# Starting the day with a little plan!



## ctiicda (Jun 19, 2008)

Just a little heads up... the wife is leaving town tomorrow for the weekend and between golf and poker I am setting my next bomb... I have decided to go a little bigger than the past!! The only debate is how many? This release is looking to be somewhere around 20-25 bombs...:brick: I have thrown the big ones now time to spread the carnage. Home depot told me their mailbox sales are low so i am gonna try to help them out :biggrin:


----------



## eggwhites (Apr 20, 2008)

Holy Crap.... 20-25.... Holy Crap....


----------



## ngetal (Jul 6, 2008)

ctiicda said:


> ... Home depot told me their mailbox sales are low so i am gonna try to help them out :biggrin:


hey, that's great that you're doing your part to help keep the economy moving... :lol:


----------



## sseagle (Jun 5, 2008)

I hope I don't have to crap my pants...


----------



## CGARMAN23 (May 16, 2008)

Bombs away. Look out below


----------



## GreySmoke (Jan 11, 2008)

Just curious do you own a B&M or work at one?


----------



## Wunderdawg (May 1, 2008)

vivalanation734 said:


> Holy Crap.... 20-25.... Holy Crap....


Glad I got mine out early. 20 - 25 is insane. I was gonna do another round, and I may, but 20-25? Wonder what the record is for the most sent out at one time? Hmmmmmmm, might have to research that. I pity (envy) whoever is on your list.


----------



## ctiicda (Jun 19, 2008)

GreySmoke said:


> Just curious do you own a B&M or work at one?

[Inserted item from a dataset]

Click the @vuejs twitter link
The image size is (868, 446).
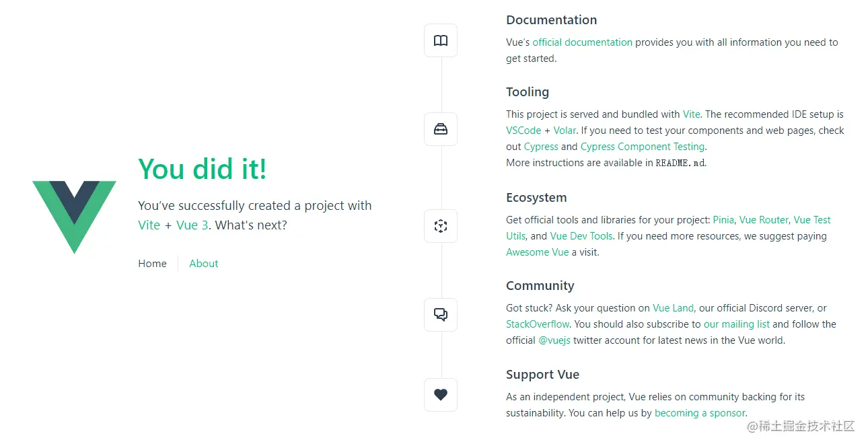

Work at one... however the owners consider me an adopted family member! So ummm yeah I have roughly 3 walkins at my disposal to pick artillary.. the smallest of which is 20' by 20' . I have talked him into giving me some stuff here for cost to use on our fellow BOTL!!!!!! ohhh by the way this release MIGHT have just grown to upwards of 40 bombs...


----------



## eggyellow (Apr 10, 2008)

Jeez, 40!
thats gotta be some sort of record.


----------



## ctiicda (Jun 19, 2008)

I will start posting pics as they are prepared...should be starting tomorrow...also I had a very short target list so I appreciate everyone on here for offering themselves up as targets


----------



## Snapperhead-cl (Jun 24, 2008)

God I love Cluster bombs....



Time to watch the destruction.......and those better STAY out of Irmo!!


----------



## maduro4me-cl (Jun 11, 2008)

ctiicda said:


> Work at one... however the owners consider me an adopted family member! So ummm yeah I have roughly 3 walkins at my disposal to pick artillary.. the smallest of which is 20' by 20' . I have talked him into giving me some stuff here for cost to use on our fellow BOTL!!!!!! ohhh by the way this release MIGHT have just grown to upwards of 40 bombs...

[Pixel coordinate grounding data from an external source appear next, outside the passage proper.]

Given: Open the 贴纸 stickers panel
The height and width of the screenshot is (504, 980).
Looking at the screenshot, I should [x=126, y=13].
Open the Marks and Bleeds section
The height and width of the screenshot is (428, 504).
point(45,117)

Am I reading this correctly? That does say 40 (forty)? Oh dear Lord!


----------



## ctiicda (Jun 19, 2008)

maduro4me said:


> Am I reading this correctly? That does say 40 (forty)? Oh dear Lord!


Good news you can still see correctly! and the number seems to be growing so I do not know how many this will end at!!!

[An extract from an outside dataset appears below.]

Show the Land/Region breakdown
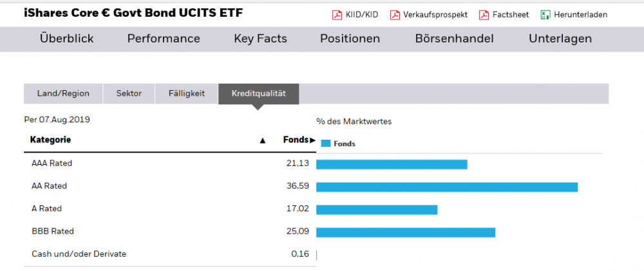 [x=63, y=93]
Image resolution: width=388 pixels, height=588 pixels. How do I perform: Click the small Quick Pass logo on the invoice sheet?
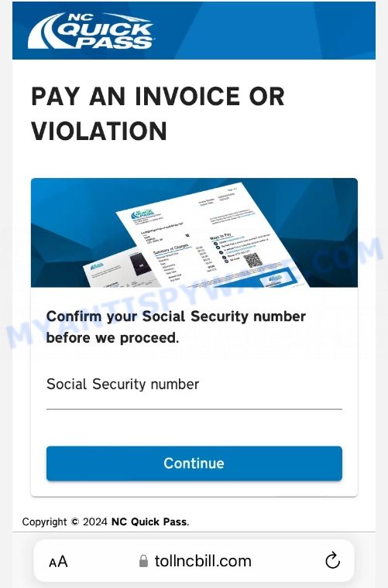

I think I have lost it but o'well it is fun


----------



## azpostal (Jul 12, 2008)

Wow that's gonna be one heck of a cluster bomb


----------



## Jason Brown (Nov 21, 2007)

Yikes.....you are looking to cause a lot of damage.....time to duck and take cover everyone...:eeek:


----------



## baboruger (Jun 18, 2007)

40 bombs eh...we'll see. When will the 40 be hitting?


----------



## GreySmoke (Jan 11, 2008)

I am truly humbled by your generosity and contribution to this site. A relative newbie on only about two months (but already nearly half my posts) and now attempting a record breaking bomb.. We're not worthy, we're not worthy.. ( I am from Aurora ya know)....


----------



## dinoa2 (Feb 7, 2008)

the postal service thanks you for your patronage


----------



## DBCcigar (Apr 24, 2008)

That's some serious $hit! I'll be on the lookout for a stealth bomber flyby! Hope it keeps flying by!


----------



## ctiicda (Jun 19, 2008)

baboruger said:


> 40 bombs eh...we'll see. When will the 40 be hitting?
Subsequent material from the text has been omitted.